+++ Extracted entries

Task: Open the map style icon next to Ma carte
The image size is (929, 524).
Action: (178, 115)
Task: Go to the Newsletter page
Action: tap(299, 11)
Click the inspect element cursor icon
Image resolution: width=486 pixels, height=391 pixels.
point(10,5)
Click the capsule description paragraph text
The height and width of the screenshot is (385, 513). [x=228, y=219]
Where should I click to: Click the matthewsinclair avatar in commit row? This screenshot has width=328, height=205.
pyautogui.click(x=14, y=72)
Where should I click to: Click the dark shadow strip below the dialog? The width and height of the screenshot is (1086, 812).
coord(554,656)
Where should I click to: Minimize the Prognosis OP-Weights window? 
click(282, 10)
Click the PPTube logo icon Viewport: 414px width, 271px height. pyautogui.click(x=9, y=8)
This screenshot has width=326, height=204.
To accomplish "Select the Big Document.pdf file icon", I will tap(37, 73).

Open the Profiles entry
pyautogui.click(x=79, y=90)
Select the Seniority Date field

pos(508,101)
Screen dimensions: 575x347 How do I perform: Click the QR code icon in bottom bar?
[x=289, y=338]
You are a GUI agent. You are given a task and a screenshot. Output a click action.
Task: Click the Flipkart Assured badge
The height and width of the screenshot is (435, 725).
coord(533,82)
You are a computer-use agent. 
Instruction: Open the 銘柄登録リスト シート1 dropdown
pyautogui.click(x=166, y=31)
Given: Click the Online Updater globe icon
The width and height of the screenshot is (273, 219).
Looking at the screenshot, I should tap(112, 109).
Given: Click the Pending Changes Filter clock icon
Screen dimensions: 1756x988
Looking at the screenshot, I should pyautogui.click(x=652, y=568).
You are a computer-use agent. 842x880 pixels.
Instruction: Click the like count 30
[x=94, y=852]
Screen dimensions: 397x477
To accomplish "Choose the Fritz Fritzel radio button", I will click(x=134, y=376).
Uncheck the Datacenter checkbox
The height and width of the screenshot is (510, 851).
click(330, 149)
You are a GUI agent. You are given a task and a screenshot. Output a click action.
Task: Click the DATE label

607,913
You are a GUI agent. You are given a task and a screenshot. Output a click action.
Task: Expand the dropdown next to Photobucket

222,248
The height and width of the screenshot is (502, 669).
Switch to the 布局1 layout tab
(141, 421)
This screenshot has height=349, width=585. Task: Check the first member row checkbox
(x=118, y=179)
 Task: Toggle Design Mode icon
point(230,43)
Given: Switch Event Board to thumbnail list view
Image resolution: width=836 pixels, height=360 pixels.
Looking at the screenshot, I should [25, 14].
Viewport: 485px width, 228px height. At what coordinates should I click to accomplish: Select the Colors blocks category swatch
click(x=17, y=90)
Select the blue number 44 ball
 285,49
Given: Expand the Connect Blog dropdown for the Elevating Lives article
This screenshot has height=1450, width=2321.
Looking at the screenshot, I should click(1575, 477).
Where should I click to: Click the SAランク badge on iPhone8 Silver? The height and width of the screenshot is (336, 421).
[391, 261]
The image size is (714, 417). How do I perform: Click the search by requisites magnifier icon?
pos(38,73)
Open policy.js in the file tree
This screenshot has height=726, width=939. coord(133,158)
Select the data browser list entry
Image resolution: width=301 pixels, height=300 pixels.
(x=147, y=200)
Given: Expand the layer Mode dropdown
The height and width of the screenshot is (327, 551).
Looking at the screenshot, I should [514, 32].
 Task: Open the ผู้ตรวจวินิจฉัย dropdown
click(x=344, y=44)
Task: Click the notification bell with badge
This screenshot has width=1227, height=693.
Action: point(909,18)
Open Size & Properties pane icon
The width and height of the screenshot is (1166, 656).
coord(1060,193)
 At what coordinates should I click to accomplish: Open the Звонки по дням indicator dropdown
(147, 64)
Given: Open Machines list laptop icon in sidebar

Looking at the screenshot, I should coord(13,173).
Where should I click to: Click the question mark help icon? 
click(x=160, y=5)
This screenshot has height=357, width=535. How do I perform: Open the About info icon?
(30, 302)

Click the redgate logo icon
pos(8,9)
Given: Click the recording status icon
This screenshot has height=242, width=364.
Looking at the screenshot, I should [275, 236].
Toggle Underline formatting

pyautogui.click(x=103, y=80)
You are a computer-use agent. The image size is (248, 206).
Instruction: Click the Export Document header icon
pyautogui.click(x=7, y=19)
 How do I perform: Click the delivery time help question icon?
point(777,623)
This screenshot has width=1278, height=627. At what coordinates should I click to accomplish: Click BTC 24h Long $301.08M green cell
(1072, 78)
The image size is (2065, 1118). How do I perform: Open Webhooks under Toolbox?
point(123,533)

++++++

Objective: Update the listing above by changing every "Instruction" to "Goal" and leaving everything else as it is.

Written response:
Task: Open the map style icon next to Ma carte
The image size is (929, 524).
Action: (178, 115)
Task: Go to the Newsletter page
Action: tap(299, 11)
Click the inspect element cursor icon
Image resolution: width=486 pixels, height=391 pixels.
point(10,5)
Click the capsule description paragraph text
The height and width of the screenshot is (385, 513). [x=228, y=219]
Where should I click to: Click the matthewsinclair avatar in commit row? This screenshot has width=328, height=205.
pyautogui.click(x=14, y=72)
Where should I click to: Click the dark shadow strip below the dialog? The width and height of the screenshot is (1086, 812).
coord(554,656)
Where should I click to: Minimize the Prognosis OP-Weights window? 
click(282, 10)
Click the PPTube logo icon Viewport: 414px width, 271px height. pyautogui.click(x=9, y=8)
This screenshot has width=326, height=204.
To accomplish "Select the Big Document.pdf file icon", I will tap(37, 73).

Open the Profiles entry
pyautogui.click(x=79, y=90)
Select the Seniority Date field

pos(508,101)
Screen dimensions: 575x347 How do I perform: Click the QR code icon in bottom bar?
[x=289, y=338]
You are a GUI agent. You are given a task and a screenshot. Output a click action.
Task: Click the Flipkart Assured badge
The height and width of the screenshot is (435, 725).
coord(533,82)
You are a computer-use agent. 
Goal: Open the 銘柄登録リスト シート1 dropdown
pyautogui.click(x=166, y=31)
Given: Click the Online Updater globe icon
The width and height of the screenshot is (273, 219).
Looking at the screenshot, I should tap(112, 109).
Given: Click the Pending Changes Filter clock icon
Screen dimensions: 1756x988
Looking at the screenshot, I should pyautogui.click(x=652, y=568).
You are a computer-use agent. 842x880 pixels.
Goal: Click the like count 30
[x=94, y=852]
Screen dimensions: 397x477
To accomplish "Choose the Fritz Fritzel radio button", I will click(x=134, y=376).
Uncheck the Datacenter checkbox
The height and width of the screenshot is (510, 851).
click(330, 149)
You are a GUI agent. You are given a task and a screenshot. Output a click action.
Task: Click the DATE label

607,913
You are a GUI agent. You are given a task and a screenshot. Output a click action.
Task: Expand the dropdown next to Photobucket

222,248
The height and width of the screenshot is (502, 669).
Switch to the 布局1 layout tab
(141, 421)
This screenshot has height=349, width=585. Task: Check the first member row checkbox
(x=118, y=179)
 Task: Toggle Design Mode icon
point(230,43)
Given: Switch Event Board to thumbnail list view
Image resolution: width=836 pixels, height=360 pixels.
Looking at the screenshot, I should [25, 14].
Viewport: 485px width, 228px height. At what coordinates should I click to accomplish: Select the Colors blocks category swatch
click(x=17, y=90)
Select the blue number 44 ball
 285,49
Given: Expand the Connect Blog dropdown for the Elevating Lives article
This screenshot has height=1450, width=2321.
Looking at the screenshot, I should click(1575, 477).
Where should I click to: Click the SAランク badge on iPhone8 Silver? The height and width of the screenshot is (336, 421).
[391, 261]
The image size is (714, 417). How do I perform: Click the search by requisites magnifier icon?
pos(38,73)
Open policy.js in the file tree
This screenshot has height=726, width=939. coord(133,158)
Select the data browser list entry
Image resolution: width=301 pixels, height=300 pixels.
(x=147, y=200)
Given: Expand the layer Mode dropdown
The height and width of the screenshot is (327, 551).
Looking at the screenshot, I should [514, 32].
 Task: Open the ผู้ตรวจวินิจฉัย dropdown
click(x=344, y=44)
Task: Click the notification bell with badge
This screenshot has width=1227, height=693.
Action: point(909,18)
Open Size & Properties pane icon
The width and height of the screenshot is (1166, 656).
coord(1060,193)
 At what coordinates should I click to accomplish: Open the Звонки по дням indicator dropdown
(147, 64)
Given: Open Machines list laptop icon in sidebar

Looking at the screenshot, I should coord(13,173).
Where should I click to: Click the question mark help icon? 
click(x=160, y=5)
This screenshot has height=357, width=535. How do I perform: Open the About info icon?
(30, 302)

Click the redgate logo icon
pos(8,9)
Given: Click the recording status icon
This screenshot has height=242, width=364.
Looking at the screenshot, I should [275, 236].
Toggle Underline formatting

pyautogui.click(x=103, y=80)
You are a computer-use agent. The image size is (248, 206).
Goal: Click the Export Document header icon
pyautogui.click(x=7, y=19)
 How do I perform: Click the delivery time help question icon?
point(777,623)
This screenshot has width=1278, height=627. At what coordinates should I click to accomplish: Click BTC 24h Long $301.08M green cell
(1072, 78)
The image size is (2065, 1118). How do I perform: Open Webhooks under Toolbox?
point(123,533)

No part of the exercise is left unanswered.